September 27, 2025
Private AI Coding Tools: On-Premise vs Cloud

There's a curious thing happening in enterprise software right now. The companies spending the most on AI security are often the ones who understand it the least.
Take a typical Fortune 500 conversation about AI coding tools. The CISO starts by asking which tools won't leak proprietary code. Fair question. But then something weird happens. The discussion immediately jumps to compliance frameworks, audit trails, and vendor certifications. Nobody asks the obvious question: what exactly are we protecting?
Here's what most security teams miss. The biggest risk isn't that AI coding tools will steal your code. It's that your competitors are shipping faster because their developers actually use these tools.
The irony runs deeper. Companies with the strictest security policies often have the leakiest actual security. They'll spend months evaluating whether GitHub Copilot meets their data residency requirements while running decades-old systems with known vulnerabilities. They'll block AI coding assistants that could spot security bugs, then wonder why their code reviews miss obvious problems.
But there's a small group of companies doing something different. They're being more aggressive about AI adoption, not more conservative. And paradoxically, they're also more secure.
The Real Security Problem Nobody Talks About
Enterprise security spending hit $213 billion in 2025. That's a staggering number. But here's the thing.
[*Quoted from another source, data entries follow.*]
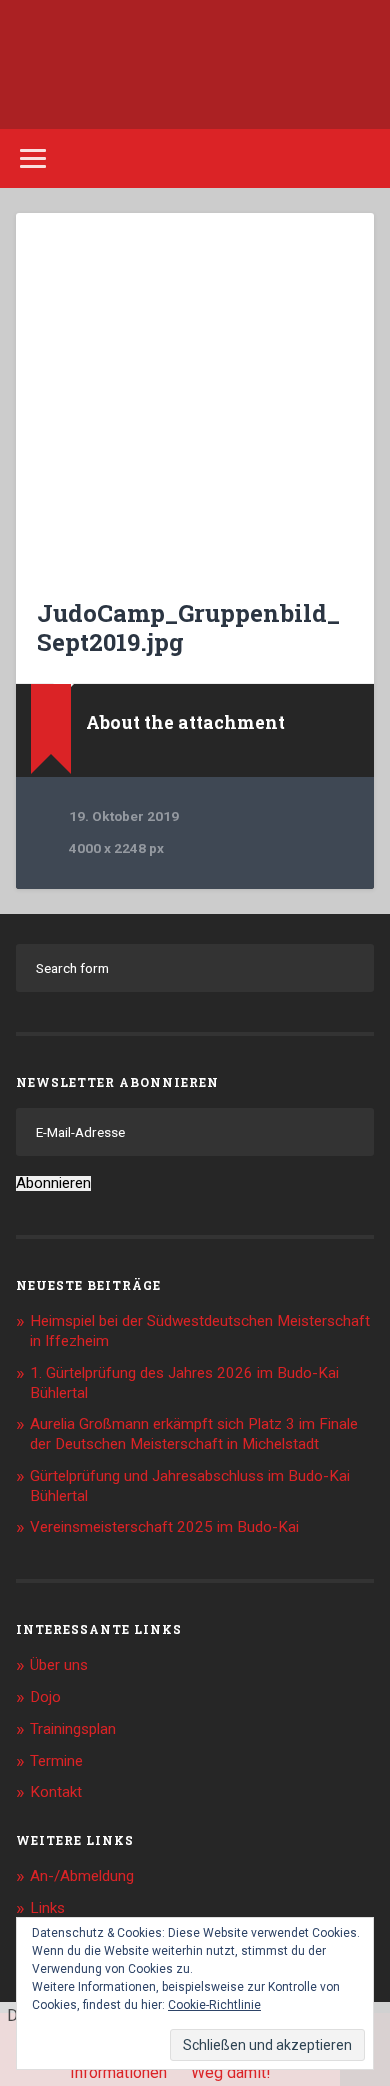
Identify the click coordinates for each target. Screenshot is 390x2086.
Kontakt (56, 1792)
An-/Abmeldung (82, 1876)
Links (47, 1908)
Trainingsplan (73, 1729)
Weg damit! (231, 2072)
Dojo (45, 1697)
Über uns (59, 1665)
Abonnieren (53, 1183)
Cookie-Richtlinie (214, 2005)
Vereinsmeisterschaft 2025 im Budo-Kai (164, 1527)
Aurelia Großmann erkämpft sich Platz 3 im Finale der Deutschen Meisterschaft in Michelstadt (194, 1434)
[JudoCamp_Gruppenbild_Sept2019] (195, 392)
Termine (56, 1761)
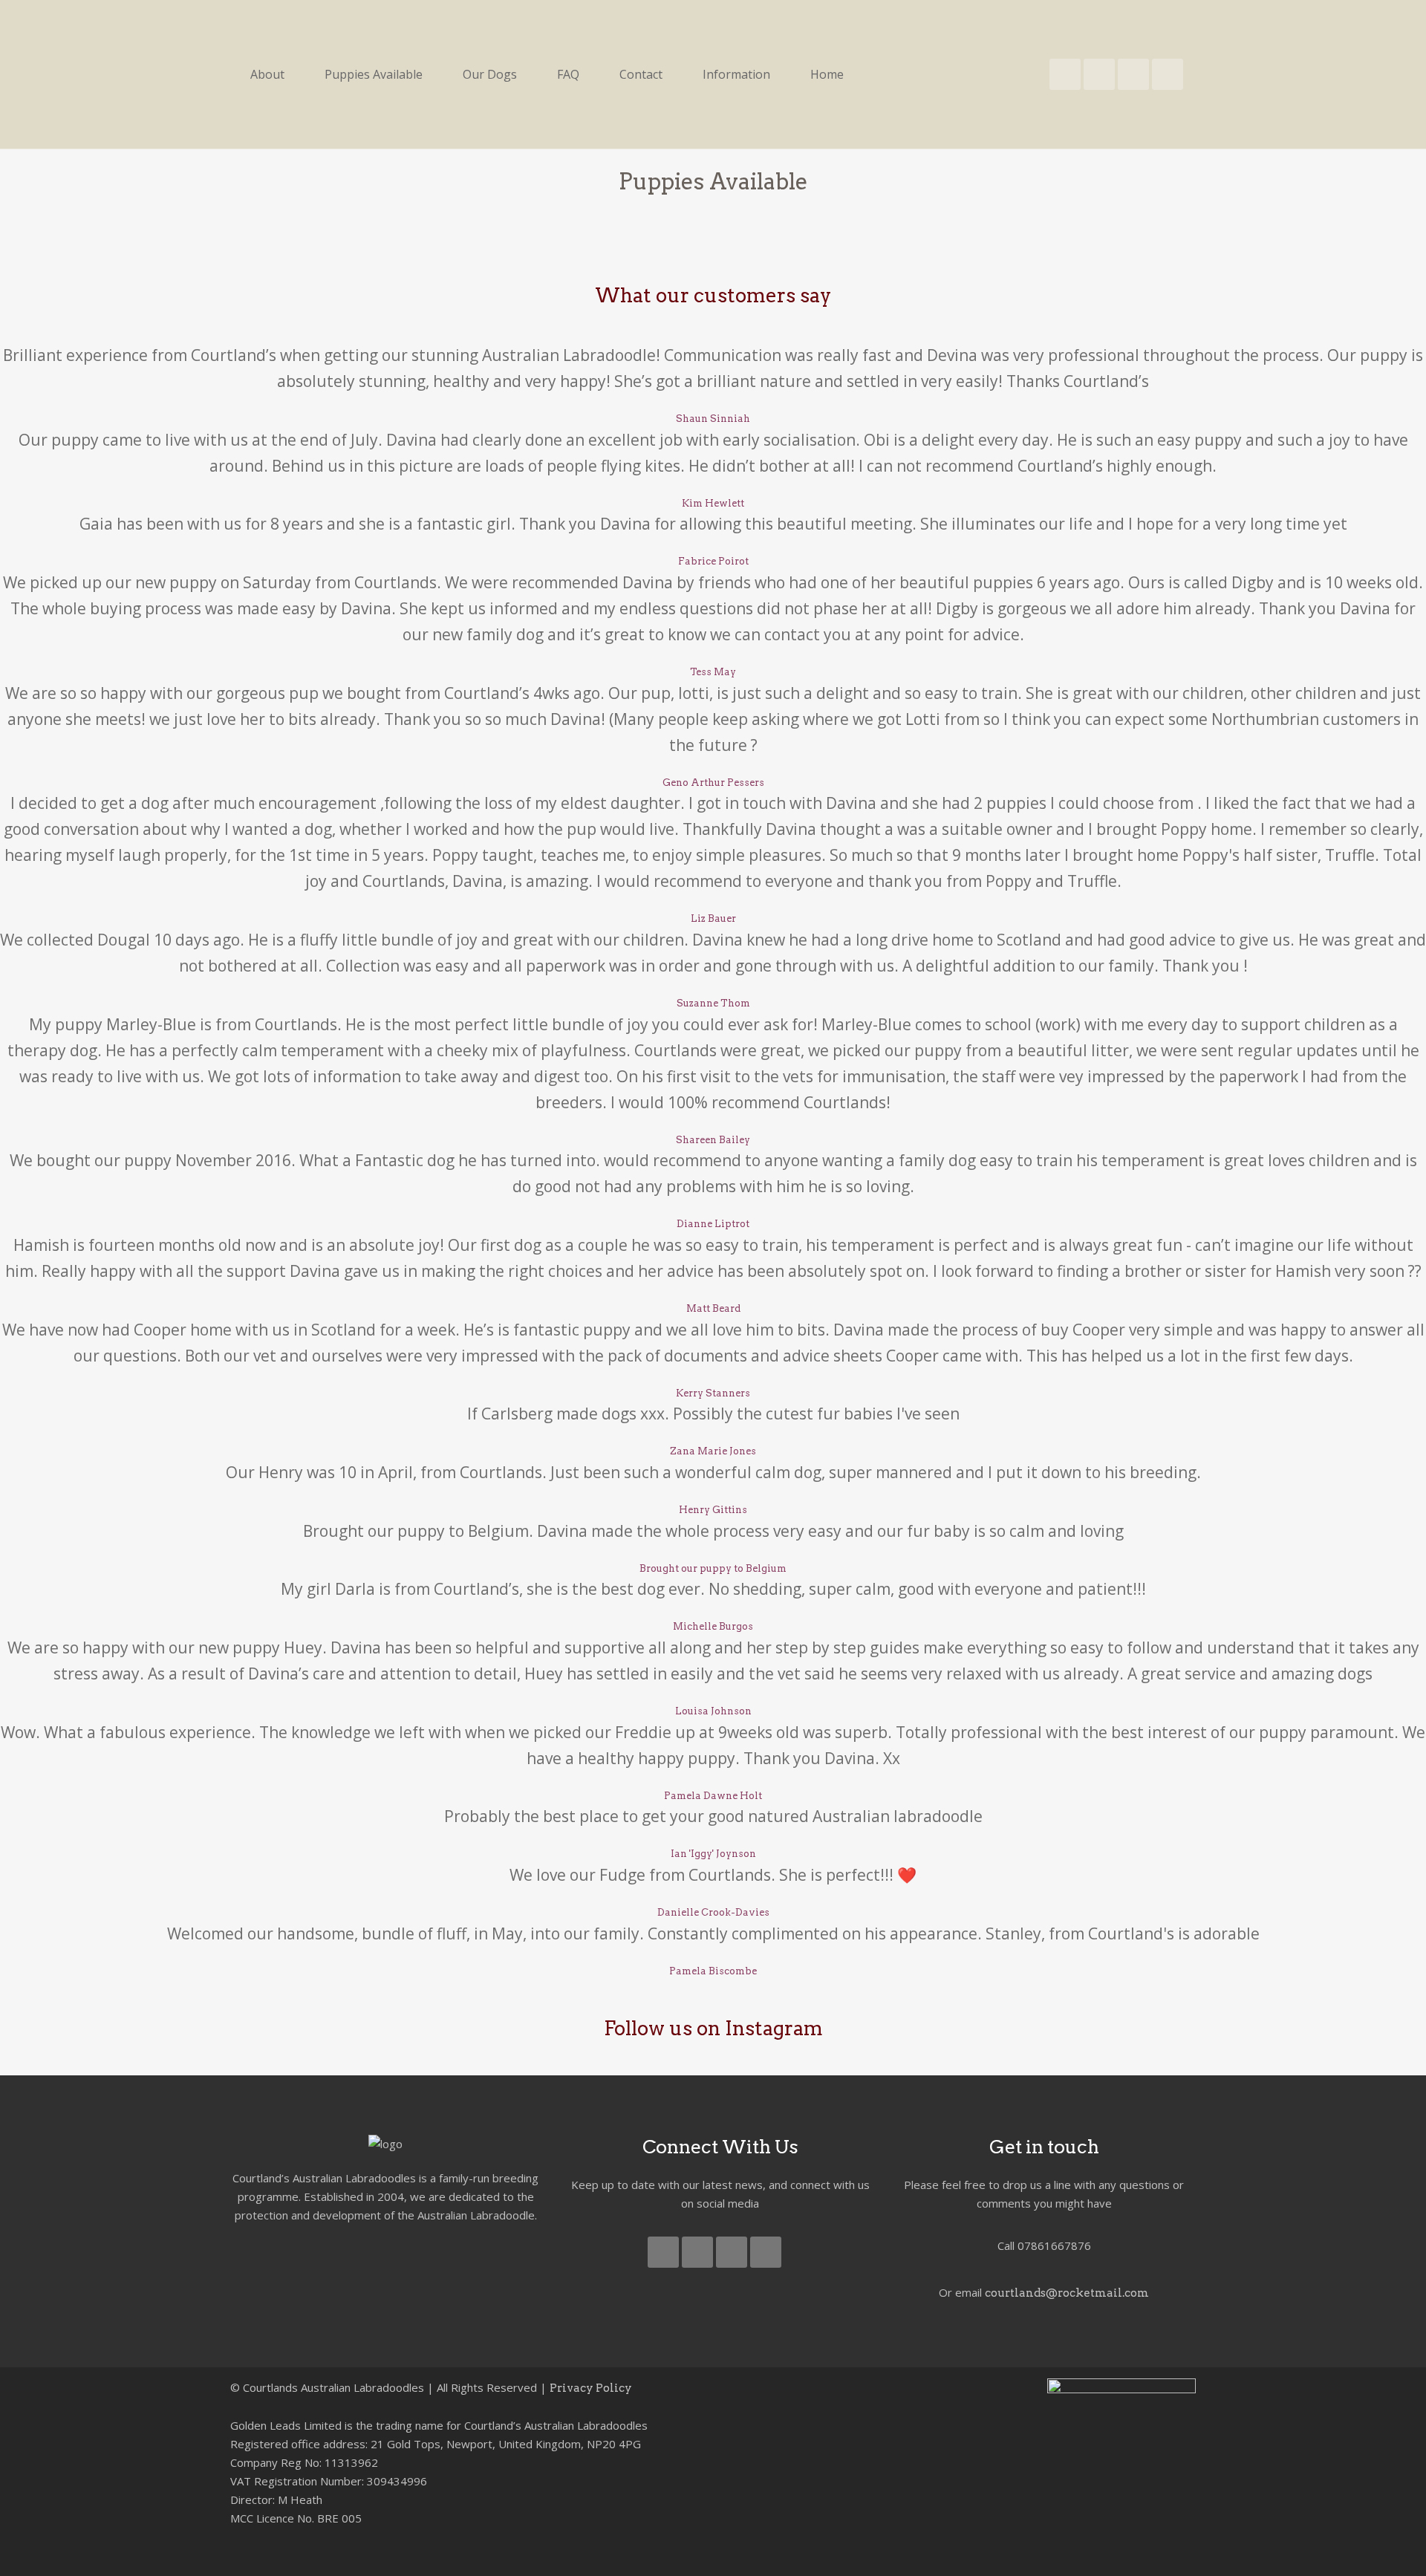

Most of that money doesn't go toward actual security. It goes toward security theater.
Security theater is what happens when you optimize for appearing secure rather than being secure. It's the TSA of enterprise software. Lots of process, minimal actual protection.
Consider how most companies evaluate AI coding tools. They create elaborate spreadsheets comparing compliance certifications. They demand proof that customer code won't be used for training. They require detailed documentation of data processing locations. All reasonable requests, right?
Wrong. Or at least, not complete.
The real question isn't whether your code might end up in a training dataset. It's whether your developers can ship secure code fast enough to stay competitive. And here's where it gets interesting. Gartner projects that 90% of enterprise software engineers will use AI coding assistants by 2028. That's not a prediction. It's inevitability.
So you have two choices. You can spend months evaluating security frameworks while your developers use whatever AI tools they can find. Or you can get ahead of the curve and deploy tools that are actually designed for enterprise security.
Why On-Premise vs Cloud Isn't the Right Question
Most enterprise security discussions start with deployment models. On-premise or cloud? Air-gapped or connected? But that's like asking whether you should use a safe or a vault. The real question is: what are you protecting, and from whom?
Here's what typically happens. The security team says everything must be on-premise. No external APIs. No cloud services. No exceptions. Sounds secure, right?
But then reality kicks in. Developers need to ship code. They need to integrate with external APIs. They need to deploy to cloud infrastructure. So they find workarounds. They use personal accounts. They copy code to external systems for testing. They build their own integrations with third-party services.
Suddenly, your "secure" on-premise environment is leaking data through dozens of unofficial channels. You've optimized for policy compliance, not actual security.
The companies that get this right think differently. They start with a simple question: what would happen if this code leaked?
For most code, the answer is: not much. Your internal API structure isn't worth stealing. Your database schemas aren't competitive advantages. Your deployment scripts aren't trade secrets.
But some code is different. Algorithms that provide competitive advantages. Integration logic that reveals business relationships. Security implementations that could enable attacks.
Smart companies separate these two types of code. They use different tools and policies for each. They might use cloud-based AI tools for routine development and air-gapped systems for sensitive algorithms.
This approach requires more thinking than blanket policies. But it actually works.
The Tools That Actually Matter
There are really only five AI coding platforms worth considering for enterprise deployment. Each makes different trade-offs between security and usability.
Augment Code took an unusual approach. Instead of retrofitting security onto a consumer product, they built enterprise features first. They're the first AI coding assistant to achieve ISO/IEC 42001 certification. They use something called a "non-extractable API architecture." Even their own administrators can't access customer code.
This isn't just good engineering. It's good business strategy. Enterprise buyers don't just want security promises. They want architectural guarantees.
GitHub Copilot represents the opposite approach. Microsoft built something developers love, then added enterprise features later. It's deeply integrated with the GitHub ecosystem. Most developers already know how to use it. But the security model relies on trusting Microsoft's infrastructure and policies.
Tabnine found a middle ground. They offer both cloud and on-premises deployment. You can run their models completely air-gapped if needed. Their training data comes only from permissively licensed code, reducing legal risks.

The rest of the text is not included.